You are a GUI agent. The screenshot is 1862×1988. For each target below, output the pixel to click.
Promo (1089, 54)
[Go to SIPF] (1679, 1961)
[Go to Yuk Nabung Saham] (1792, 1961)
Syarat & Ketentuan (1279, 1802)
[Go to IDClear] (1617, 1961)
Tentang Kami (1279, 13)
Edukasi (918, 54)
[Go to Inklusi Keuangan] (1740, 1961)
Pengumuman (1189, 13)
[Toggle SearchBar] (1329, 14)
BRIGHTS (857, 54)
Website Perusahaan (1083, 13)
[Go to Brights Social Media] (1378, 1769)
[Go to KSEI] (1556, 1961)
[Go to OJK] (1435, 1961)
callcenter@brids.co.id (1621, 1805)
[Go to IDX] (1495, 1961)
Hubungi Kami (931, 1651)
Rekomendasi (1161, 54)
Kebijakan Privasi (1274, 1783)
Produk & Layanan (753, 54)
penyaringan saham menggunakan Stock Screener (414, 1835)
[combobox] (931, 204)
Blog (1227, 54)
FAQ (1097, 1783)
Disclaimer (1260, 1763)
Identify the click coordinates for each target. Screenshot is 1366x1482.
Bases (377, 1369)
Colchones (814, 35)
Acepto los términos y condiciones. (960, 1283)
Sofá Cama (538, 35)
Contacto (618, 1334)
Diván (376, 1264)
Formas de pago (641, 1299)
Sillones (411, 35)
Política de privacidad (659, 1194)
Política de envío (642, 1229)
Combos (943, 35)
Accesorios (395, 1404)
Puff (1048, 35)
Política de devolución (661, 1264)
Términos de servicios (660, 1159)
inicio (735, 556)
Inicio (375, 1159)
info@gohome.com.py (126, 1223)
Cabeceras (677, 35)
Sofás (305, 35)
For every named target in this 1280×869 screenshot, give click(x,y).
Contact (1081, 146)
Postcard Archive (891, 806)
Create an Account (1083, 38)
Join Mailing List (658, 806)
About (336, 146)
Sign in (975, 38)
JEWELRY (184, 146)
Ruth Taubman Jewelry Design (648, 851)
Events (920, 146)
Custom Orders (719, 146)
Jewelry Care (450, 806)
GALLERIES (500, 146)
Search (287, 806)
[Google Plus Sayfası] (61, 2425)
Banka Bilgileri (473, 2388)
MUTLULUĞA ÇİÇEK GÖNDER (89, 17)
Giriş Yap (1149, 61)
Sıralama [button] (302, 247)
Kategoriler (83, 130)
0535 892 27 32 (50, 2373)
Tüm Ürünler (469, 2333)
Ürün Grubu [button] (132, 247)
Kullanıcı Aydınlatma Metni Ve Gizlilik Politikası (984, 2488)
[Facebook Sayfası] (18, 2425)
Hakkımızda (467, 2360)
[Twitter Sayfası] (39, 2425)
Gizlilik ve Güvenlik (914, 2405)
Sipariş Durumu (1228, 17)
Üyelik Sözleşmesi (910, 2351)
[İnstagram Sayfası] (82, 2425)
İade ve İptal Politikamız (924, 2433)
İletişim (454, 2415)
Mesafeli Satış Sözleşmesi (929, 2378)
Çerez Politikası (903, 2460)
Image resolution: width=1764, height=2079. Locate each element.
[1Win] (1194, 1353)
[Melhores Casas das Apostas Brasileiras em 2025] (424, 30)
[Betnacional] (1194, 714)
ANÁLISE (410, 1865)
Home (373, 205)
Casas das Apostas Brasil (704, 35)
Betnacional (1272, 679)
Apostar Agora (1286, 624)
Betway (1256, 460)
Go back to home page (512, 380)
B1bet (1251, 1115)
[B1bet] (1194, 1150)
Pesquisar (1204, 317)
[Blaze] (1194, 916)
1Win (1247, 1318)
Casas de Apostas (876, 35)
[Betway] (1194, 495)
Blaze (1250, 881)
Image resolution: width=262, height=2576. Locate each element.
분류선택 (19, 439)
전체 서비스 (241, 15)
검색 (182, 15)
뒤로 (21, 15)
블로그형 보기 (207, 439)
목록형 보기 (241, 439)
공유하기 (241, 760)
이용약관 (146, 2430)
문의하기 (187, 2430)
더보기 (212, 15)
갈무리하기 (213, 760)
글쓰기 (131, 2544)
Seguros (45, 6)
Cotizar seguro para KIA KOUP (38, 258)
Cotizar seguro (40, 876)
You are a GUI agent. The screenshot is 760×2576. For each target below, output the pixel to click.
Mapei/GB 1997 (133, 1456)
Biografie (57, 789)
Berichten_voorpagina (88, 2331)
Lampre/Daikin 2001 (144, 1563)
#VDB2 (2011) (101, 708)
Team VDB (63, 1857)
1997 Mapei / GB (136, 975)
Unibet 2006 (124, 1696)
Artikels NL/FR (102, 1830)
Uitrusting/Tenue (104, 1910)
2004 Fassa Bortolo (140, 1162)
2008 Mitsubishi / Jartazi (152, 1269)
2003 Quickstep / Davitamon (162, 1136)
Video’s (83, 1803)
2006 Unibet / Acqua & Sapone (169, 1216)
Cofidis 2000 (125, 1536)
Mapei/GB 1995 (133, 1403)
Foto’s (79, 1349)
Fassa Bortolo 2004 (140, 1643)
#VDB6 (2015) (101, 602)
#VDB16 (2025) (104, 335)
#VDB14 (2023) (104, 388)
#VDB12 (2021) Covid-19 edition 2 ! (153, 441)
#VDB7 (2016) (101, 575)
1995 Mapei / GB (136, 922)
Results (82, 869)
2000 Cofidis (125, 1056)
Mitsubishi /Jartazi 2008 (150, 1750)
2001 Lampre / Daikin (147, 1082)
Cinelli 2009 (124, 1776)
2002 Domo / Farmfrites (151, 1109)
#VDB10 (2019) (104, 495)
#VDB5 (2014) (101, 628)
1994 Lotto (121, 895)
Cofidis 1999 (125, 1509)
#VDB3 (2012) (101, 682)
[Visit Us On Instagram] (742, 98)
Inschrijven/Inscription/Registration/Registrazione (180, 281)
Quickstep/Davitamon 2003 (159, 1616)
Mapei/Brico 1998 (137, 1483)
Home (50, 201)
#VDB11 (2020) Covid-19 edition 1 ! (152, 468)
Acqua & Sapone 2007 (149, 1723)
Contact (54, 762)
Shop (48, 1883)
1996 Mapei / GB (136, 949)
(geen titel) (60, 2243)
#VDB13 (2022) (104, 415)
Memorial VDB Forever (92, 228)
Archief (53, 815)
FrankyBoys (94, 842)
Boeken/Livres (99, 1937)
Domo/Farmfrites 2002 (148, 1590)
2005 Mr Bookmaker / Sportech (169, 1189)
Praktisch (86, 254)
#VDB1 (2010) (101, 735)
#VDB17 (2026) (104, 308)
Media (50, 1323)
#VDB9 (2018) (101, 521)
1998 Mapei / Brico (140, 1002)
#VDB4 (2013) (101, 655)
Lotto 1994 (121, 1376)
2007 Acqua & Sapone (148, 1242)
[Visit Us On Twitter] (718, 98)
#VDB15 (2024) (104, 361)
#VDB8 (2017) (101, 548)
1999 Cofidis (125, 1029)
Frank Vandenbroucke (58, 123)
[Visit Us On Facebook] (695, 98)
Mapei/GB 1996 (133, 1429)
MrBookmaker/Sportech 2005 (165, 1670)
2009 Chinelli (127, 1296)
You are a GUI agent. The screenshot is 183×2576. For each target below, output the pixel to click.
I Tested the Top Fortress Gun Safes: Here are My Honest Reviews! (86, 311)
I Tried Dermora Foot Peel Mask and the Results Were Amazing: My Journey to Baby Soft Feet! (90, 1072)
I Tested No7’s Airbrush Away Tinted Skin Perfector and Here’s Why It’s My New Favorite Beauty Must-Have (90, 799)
--
Work instruction> Please show, exactly as written, every line above that contains the word "Jartazi".

Problem solution>
2008 Mitsubishi / Jartazi (152, 1269)
Mitsubishi /Jartazi 2008 (150, 1750)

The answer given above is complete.